NewsPinellas County


Clearwater Marine Aquarium doctor headed to Cuba to help save orphaned, injured manatee calf

Posted at 4:20 PM, Mar 11, 2022
and last updated 2022-03-11 18:20:36-05

CLEARWATER, Fla. — Help is on the way to save an injured and orphaned manatee calf found by fishermen off the coast of Cuba last week.

The calf had been seen alone for days by the fishermen, but then they noticed the calf was barely moving and had what looked to be a harpoon injury to its head, last Thursday.

“Poaching, unfortunately, is one of the main causes of death for manatees and subspecies and it’s happening in Cuba,” said Dr. Anmari Alvarez Aleman, the Caribbean Program Director at the Clearwater Marine Aquarium.

She doesn’t know what happened to the baby’s mom but said poaching could have been to blame.

Alvarez Aleman said it was good the fishermen monitored the baby for a few days because sometimes manatee mothers will leave their babies for a few hours and then come back.

“This is the most important part in this because at the end of the day you don’t want to separate a mother from a calf,” she said.

The fishermen rescued the calf and fed her cow and goat milk along with coconut water for electrolytes until an aquarium in Santiago, Cuba came to pick the calf up.
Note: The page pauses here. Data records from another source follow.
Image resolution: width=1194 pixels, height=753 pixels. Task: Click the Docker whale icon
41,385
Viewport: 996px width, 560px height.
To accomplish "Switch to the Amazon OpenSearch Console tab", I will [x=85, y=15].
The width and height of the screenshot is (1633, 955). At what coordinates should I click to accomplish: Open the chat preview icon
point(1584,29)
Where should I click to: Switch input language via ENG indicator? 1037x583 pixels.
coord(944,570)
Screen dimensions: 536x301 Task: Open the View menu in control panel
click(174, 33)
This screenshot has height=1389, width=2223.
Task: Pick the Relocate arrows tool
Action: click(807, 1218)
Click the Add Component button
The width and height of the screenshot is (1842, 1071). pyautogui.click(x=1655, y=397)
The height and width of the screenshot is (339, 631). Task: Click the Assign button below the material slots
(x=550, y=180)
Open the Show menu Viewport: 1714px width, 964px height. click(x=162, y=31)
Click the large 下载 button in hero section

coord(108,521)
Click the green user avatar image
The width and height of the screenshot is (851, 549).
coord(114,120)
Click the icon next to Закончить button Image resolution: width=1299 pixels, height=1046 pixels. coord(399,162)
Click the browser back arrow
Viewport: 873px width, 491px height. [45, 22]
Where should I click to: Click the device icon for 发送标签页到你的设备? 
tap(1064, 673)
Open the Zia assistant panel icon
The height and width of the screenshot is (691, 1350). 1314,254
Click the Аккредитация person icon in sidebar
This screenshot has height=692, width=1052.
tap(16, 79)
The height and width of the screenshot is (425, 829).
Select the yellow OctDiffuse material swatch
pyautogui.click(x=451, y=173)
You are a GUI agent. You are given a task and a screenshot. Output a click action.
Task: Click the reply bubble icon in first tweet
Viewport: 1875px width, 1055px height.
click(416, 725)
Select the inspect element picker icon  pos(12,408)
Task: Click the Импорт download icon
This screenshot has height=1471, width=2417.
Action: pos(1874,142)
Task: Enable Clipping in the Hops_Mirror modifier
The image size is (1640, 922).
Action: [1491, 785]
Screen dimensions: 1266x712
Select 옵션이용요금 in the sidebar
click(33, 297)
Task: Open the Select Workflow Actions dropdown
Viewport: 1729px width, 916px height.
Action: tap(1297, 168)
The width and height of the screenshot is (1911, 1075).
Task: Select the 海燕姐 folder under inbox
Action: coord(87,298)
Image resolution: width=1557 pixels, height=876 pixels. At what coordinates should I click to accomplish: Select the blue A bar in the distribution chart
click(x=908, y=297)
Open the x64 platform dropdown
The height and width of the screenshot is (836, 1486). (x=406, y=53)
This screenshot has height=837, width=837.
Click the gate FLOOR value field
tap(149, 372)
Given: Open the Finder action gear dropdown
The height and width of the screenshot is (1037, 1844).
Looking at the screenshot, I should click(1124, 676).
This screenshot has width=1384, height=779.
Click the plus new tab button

That’s where Alvarez Aleman is headed Saturday.


She’s been working with manatees for 15 years and said a strong partnership with scientists in Cuba allows her to help when needed.

“This is the antibiotic she’s going to need to get rid of the infection she might have,” she said, holding up some of the supplies she plans to bring. “The whole purpose is to give her the care she needs and the treatment based on her condition. That was dehydration, and she was very emaciated.”


The baby, which Alvarez Aleman believes is only two to three months old, will need to be taken care of for a long time.

 “Manatees usually stay with their moms for two, two and a half years,” she said.

Clearwater Marine Aquarium’s Research Institute is also working to determine the manatee population in Cuba, strengthen protections for the endangered animal and figure out what genes manatees in Cuba and Florida share.